Task statement: Please rewrite the items from the start through the line holding "point(1546,597)", inclusive, with "airplane icon" changed to "suitcase icon" and everything else left as it is. Give back only those lines.

Records for processing:
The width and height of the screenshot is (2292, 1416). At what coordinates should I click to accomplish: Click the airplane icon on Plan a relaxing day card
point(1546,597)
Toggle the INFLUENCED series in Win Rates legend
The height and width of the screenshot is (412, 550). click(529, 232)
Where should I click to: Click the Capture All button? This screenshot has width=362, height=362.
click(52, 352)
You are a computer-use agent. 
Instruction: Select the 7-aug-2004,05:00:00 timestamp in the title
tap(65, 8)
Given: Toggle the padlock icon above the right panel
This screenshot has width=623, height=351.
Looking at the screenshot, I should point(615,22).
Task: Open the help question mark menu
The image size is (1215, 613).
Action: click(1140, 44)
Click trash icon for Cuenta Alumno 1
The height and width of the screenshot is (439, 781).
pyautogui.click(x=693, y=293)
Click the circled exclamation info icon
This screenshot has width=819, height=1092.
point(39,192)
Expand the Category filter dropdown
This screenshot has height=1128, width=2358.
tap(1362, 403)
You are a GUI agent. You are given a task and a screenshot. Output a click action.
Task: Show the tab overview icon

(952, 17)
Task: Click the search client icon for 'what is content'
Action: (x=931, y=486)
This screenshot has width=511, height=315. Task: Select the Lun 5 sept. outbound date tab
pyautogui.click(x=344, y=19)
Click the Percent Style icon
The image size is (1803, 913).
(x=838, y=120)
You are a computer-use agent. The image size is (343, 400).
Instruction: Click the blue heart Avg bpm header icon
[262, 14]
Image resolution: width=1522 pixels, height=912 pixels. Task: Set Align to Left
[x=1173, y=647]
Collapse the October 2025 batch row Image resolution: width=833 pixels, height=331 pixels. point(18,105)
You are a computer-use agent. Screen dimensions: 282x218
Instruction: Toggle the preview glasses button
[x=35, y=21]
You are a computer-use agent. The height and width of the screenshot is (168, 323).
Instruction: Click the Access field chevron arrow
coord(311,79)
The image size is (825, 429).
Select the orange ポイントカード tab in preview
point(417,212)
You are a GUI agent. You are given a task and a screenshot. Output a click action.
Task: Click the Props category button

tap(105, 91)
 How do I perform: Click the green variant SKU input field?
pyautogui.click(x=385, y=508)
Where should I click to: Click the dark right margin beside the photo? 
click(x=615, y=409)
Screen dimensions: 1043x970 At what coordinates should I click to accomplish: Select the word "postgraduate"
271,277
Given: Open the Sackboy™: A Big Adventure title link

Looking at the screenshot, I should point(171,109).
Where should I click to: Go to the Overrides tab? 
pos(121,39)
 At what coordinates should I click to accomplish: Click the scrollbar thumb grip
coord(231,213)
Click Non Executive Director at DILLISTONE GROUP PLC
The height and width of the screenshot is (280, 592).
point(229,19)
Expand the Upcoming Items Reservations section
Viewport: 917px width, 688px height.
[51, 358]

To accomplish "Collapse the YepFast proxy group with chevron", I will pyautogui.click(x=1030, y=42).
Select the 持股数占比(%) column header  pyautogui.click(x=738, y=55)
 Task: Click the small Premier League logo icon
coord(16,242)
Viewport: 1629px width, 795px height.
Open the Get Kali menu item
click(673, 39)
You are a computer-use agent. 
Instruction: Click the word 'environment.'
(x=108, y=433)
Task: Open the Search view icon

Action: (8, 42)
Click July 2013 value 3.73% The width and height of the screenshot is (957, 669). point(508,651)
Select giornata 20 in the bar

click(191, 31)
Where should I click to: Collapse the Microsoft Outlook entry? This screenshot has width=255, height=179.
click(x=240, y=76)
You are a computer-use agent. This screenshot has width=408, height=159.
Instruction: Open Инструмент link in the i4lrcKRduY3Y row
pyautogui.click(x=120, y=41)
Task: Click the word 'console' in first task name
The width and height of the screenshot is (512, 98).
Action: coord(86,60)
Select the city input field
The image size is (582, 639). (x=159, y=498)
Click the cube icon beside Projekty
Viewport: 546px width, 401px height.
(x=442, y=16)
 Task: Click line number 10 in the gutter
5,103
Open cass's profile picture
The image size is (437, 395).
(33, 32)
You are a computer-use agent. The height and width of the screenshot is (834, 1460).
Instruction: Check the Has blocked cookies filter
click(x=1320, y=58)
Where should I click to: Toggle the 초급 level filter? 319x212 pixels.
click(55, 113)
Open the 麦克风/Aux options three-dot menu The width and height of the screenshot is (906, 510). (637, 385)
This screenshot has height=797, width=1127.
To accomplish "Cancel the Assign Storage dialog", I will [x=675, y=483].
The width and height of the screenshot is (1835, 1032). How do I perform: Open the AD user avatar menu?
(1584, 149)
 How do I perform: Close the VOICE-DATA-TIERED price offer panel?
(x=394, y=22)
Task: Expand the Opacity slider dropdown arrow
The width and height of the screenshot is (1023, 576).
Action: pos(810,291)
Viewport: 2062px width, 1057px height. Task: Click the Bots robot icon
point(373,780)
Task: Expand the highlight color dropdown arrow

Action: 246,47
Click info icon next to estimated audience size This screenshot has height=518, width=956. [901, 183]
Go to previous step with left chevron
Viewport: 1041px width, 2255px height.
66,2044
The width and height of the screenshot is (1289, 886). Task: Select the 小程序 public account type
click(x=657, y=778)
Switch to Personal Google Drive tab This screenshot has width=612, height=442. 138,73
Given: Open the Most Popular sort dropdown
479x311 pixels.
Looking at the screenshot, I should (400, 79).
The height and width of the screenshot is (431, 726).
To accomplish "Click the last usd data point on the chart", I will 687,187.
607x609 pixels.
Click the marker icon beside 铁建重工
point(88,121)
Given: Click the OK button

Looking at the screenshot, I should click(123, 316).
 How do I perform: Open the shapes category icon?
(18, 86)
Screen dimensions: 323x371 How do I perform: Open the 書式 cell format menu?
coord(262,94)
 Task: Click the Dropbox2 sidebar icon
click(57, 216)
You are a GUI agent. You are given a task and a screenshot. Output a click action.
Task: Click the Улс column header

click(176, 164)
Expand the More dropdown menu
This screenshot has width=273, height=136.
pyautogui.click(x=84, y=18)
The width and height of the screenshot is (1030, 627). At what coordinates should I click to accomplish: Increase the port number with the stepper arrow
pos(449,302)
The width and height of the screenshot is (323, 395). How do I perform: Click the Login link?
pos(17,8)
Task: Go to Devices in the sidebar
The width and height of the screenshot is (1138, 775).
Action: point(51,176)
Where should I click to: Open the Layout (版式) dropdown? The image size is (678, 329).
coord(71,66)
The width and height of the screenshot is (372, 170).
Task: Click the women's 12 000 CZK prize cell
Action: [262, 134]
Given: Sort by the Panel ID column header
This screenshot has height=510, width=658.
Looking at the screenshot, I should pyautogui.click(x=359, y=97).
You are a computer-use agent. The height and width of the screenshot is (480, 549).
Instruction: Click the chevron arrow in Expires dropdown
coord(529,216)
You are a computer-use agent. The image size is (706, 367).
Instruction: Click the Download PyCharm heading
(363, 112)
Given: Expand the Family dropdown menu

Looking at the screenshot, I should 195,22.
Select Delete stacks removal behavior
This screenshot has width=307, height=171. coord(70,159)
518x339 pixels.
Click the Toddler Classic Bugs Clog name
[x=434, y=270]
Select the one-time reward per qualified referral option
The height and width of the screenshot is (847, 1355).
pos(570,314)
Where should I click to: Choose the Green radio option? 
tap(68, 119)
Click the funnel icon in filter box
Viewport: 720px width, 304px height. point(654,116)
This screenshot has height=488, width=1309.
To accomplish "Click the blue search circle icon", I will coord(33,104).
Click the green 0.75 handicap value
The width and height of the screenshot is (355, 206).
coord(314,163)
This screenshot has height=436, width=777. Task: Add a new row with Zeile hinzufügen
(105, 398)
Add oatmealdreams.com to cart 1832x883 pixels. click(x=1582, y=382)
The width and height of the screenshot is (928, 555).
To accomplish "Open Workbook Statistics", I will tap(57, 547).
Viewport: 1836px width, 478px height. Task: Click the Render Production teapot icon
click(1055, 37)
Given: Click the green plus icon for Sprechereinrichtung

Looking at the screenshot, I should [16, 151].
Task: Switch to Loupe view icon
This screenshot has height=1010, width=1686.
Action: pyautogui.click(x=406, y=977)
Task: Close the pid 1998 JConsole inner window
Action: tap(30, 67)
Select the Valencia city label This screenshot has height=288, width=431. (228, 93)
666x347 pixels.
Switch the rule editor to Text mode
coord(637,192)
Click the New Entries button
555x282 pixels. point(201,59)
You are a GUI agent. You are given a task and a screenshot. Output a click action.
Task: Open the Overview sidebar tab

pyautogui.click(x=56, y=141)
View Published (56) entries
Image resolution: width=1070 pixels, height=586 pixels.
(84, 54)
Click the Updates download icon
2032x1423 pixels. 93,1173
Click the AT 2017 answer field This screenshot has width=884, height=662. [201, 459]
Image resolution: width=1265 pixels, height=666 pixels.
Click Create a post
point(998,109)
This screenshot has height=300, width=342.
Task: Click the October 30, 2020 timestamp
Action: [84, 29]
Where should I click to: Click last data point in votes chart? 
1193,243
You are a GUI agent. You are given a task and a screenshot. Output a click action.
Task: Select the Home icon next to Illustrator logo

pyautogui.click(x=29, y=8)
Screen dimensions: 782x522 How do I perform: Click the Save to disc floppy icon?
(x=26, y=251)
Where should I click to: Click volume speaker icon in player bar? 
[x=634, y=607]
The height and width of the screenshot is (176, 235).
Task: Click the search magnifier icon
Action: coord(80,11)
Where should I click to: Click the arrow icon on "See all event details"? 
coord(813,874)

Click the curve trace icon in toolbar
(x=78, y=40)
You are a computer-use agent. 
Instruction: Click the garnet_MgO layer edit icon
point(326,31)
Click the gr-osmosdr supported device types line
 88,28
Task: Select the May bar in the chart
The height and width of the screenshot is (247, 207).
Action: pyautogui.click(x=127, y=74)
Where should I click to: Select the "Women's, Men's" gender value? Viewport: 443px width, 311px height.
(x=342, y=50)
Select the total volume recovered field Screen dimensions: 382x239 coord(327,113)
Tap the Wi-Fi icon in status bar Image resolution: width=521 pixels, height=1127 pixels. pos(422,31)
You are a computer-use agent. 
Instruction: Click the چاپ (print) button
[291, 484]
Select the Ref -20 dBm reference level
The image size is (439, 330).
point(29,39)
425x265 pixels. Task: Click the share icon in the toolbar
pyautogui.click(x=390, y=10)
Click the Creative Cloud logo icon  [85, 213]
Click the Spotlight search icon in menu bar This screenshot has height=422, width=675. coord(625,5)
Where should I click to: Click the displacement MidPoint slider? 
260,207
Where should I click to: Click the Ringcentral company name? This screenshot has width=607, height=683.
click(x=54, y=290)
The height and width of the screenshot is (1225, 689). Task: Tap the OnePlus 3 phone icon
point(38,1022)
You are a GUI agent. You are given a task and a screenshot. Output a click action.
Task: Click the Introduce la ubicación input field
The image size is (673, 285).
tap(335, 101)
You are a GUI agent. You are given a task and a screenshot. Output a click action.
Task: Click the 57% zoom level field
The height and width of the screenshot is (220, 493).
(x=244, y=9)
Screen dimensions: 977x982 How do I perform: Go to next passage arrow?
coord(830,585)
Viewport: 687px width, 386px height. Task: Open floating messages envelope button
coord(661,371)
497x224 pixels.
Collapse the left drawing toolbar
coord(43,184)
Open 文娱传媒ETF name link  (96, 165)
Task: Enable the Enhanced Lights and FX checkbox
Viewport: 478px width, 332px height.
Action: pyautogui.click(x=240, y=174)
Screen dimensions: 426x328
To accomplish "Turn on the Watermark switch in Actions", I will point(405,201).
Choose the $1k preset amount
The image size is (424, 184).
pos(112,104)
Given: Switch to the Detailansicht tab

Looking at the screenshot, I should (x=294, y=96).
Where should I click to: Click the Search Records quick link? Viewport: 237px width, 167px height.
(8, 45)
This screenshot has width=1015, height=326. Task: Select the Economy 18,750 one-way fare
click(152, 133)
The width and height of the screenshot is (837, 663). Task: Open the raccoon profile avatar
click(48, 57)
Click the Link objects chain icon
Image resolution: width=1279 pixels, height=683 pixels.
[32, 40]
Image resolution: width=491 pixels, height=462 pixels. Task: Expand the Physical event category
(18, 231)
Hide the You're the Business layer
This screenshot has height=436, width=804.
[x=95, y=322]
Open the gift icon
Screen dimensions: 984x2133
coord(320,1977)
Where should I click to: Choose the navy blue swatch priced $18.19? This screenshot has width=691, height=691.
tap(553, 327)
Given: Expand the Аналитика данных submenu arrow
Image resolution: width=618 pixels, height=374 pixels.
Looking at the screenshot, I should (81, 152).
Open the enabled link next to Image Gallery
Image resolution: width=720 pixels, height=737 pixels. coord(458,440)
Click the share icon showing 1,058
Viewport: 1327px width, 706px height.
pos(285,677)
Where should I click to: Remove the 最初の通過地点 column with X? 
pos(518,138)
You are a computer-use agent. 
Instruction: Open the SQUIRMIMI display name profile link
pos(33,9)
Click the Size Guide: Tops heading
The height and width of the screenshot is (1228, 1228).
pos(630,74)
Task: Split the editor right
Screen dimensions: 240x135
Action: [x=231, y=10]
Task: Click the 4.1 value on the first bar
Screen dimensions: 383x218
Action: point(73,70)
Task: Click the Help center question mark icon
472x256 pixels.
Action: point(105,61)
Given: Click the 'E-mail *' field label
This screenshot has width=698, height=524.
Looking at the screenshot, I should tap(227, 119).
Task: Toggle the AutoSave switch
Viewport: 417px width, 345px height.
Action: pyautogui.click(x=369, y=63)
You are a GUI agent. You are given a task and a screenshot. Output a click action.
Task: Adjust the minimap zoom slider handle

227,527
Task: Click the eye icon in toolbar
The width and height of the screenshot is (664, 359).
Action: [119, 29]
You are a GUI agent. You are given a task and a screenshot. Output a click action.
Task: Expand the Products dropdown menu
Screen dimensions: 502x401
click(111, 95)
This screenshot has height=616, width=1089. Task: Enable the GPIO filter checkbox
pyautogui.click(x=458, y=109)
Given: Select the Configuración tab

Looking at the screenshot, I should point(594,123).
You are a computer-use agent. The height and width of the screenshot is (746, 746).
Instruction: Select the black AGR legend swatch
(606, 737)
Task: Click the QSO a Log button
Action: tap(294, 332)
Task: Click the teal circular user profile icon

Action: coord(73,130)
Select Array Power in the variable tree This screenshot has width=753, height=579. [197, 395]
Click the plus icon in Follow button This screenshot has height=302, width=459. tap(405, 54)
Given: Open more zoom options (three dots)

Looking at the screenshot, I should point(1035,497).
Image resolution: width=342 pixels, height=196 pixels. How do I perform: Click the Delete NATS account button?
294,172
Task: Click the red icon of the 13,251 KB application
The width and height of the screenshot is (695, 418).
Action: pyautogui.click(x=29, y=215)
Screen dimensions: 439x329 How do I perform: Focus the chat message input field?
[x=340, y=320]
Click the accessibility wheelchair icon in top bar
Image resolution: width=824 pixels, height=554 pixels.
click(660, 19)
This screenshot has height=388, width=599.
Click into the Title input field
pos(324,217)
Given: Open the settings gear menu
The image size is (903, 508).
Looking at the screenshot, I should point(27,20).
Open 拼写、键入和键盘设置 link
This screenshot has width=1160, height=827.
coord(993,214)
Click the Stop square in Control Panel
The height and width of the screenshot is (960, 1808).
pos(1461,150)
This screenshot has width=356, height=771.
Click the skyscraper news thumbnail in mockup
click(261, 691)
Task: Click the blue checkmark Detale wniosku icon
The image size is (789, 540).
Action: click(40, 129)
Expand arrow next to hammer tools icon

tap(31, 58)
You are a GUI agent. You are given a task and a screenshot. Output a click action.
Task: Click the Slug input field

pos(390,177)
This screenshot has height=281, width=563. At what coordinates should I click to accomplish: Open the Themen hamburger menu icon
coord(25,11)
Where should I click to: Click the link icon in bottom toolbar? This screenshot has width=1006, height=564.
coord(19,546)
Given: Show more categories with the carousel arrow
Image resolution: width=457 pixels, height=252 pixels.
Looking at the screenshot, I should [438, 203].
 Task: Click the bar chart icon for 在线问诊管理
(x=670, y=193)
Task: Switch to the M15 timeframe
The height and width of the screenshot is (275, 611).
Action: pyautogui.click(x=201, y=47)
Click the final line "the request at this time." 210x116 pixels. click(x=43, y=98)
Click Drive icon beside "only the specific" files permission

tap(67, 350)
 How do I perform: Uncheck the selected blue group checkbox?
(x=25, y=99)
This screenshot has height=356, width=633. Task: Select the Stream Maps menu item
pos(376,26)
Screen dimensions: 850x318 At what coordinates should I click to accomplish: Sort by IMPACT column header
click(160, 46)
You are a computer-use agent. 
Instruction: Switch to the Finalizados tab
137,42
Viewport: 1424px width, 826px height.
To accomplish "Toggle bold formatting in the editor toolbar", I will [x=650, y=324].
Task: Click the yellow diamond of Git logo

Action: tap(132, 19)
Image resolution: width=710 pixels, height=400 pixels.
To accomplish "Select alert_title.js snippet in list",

Solution to this problem:
The width and height of the screenshot is (2292, 1416). At what coordinates should I click to accomplish: Click the suitcase icon on Plan a relaxing day card
point(1546,597)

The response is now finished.